Justice Manmohan Singh held that the interim injunction would continue during trial proceedings for the various reasons, but primarily because the defendants have failed to establish a prima facie credible defence pertaining to any harm being caused to the them with injunction in force, particulary because BDR has not yet commenced with launch of its products in the market.

The Court was of the opinion that the plaintiffs have got a valid patent and the defences raised by the defendants do not cast doubts on the validity of the patent. They require further substantiation prior to arriving to conclusionary view .

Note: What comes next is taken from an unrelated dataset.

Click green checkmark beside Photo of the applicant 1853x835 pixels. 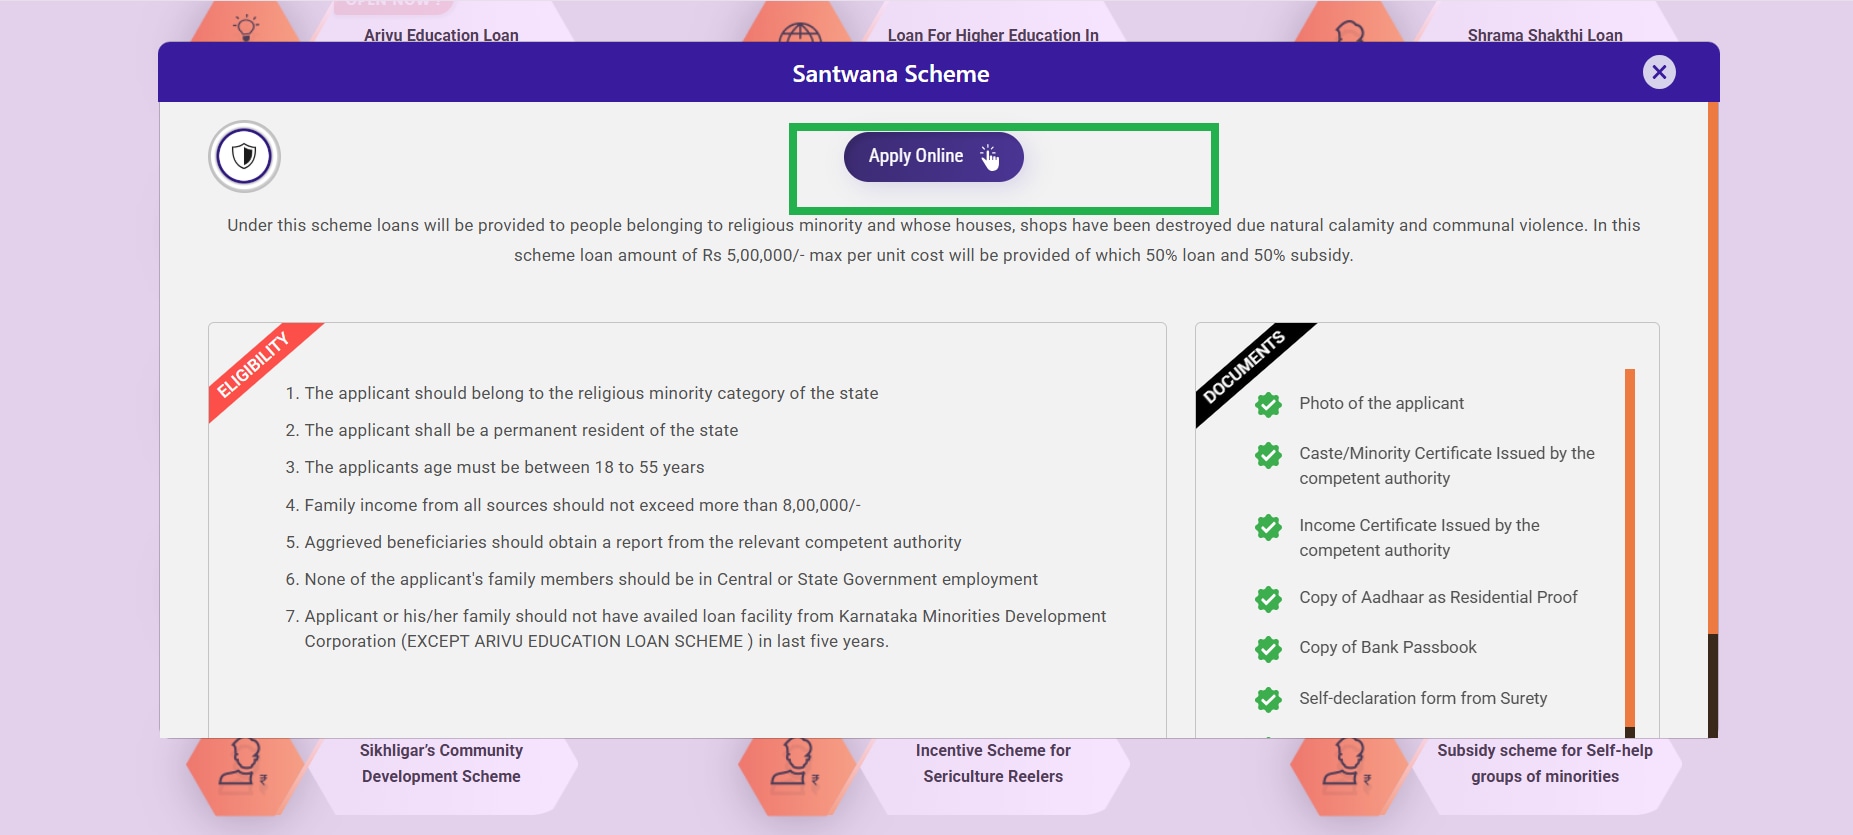(1268, 404)
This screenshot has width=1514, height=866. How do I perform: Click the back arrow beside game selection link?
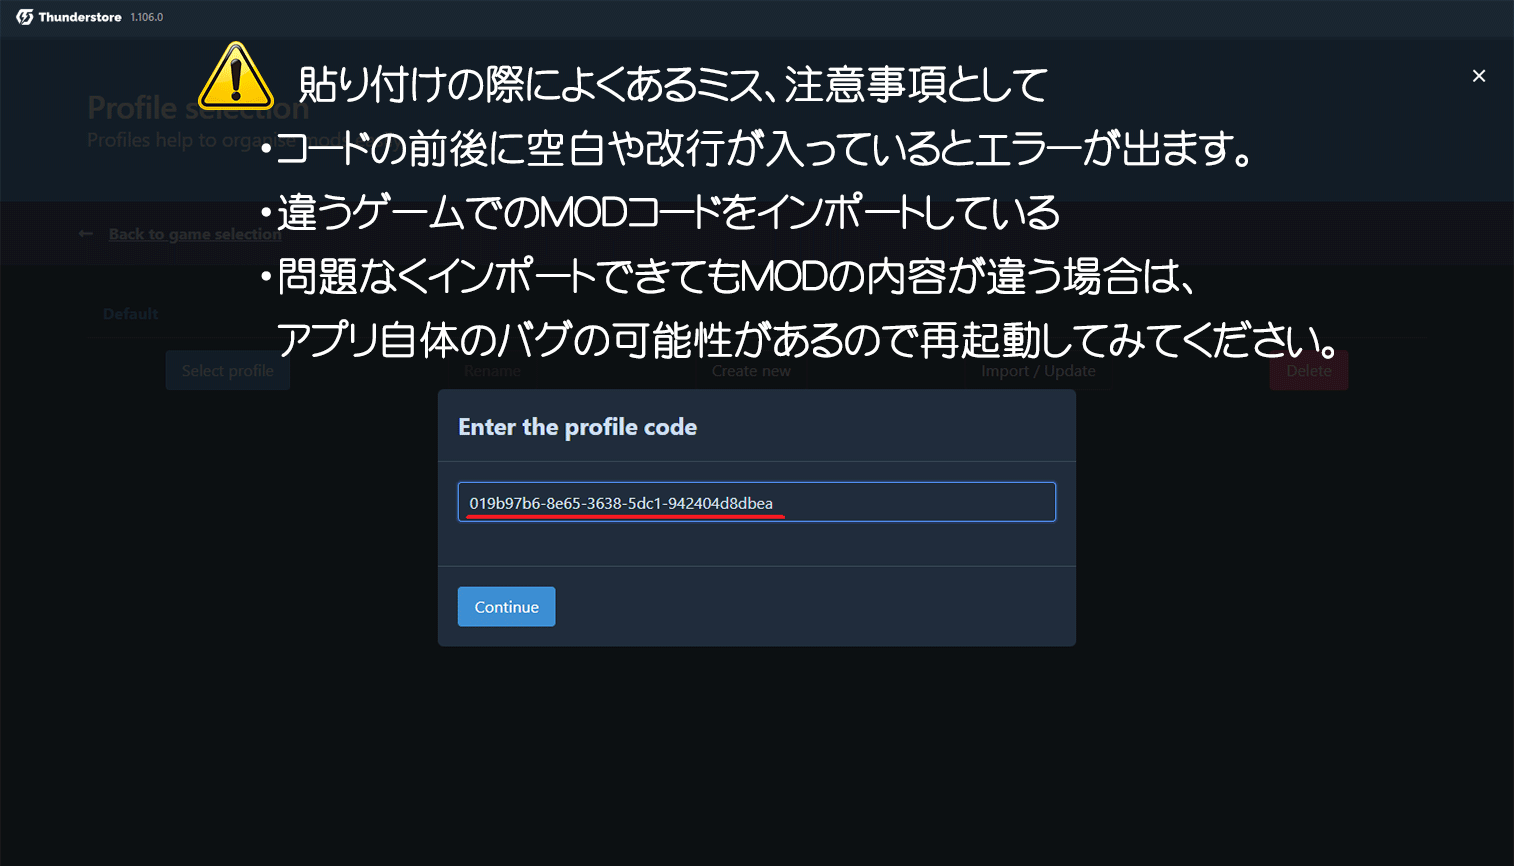pos(86,234)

While deciding over the validity of the patent the Court held the patent to be prima facie non-obvious opining that “It is common in the field of the medicines that the chemical compounds are pre-existing and there are further improvements upon treatment and workings on the compounds so as to increase their efficacy by reacting with chemical compounds and the group of the reactants. Therefore, the commonality of the base compound like thaizole derivatives and its characteristics may be one of the attending circumstance which can act as a starting point to consider the plea of the obviousness but it cannot be said that the said commonality is the sole basis which yields to inference of the obviousness to the person skilled in the art. Thus, commonality of few integers would not alter the position unless the cause and effect relation between all the integers are present and indicating towards arriving at the subject invention in the suit patent which is missing in the present case.

 The Judgment also upheld the patent on other grounds of section 3(d), section 8 amongst others.

Thee court did not accept any plea in relation to public interest or the drug being not available to public because the plea of public interest may be invoked once the Court would find that prima-facie the case of credible defence is made out.

This tussle between Bristol-Myers Squibb and BDR Pharma dates back to the first in 2013 when BDR filed for a compulsory license for Dasatinib, citing the price of the drug to be unreasonably high. The application was rejected as the authorities found that BDR had not acted in good faith during the negotiations for a voluntary license preceding the application.